[What the exercise asks] Repeat every entry exactly as it appears.

[Items from a dataset]
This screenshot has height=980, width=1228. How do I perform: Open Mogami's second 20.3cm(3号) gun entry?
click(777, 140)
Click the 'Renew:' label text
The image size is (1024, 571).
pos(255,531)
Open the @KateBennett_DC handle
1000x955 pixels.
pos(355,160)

[Exercise response]
This screenshot has height=980, width=1228. How do I perform: Open Mogami's second 20.3cm(3号) gun entry?
click(777, 140)
Click the 'Renew:' label text
The image size is (1024, 571).
pos(255,531)
Open the @KateBennett_DC handle
1000x955 pixels.
pos(355,160)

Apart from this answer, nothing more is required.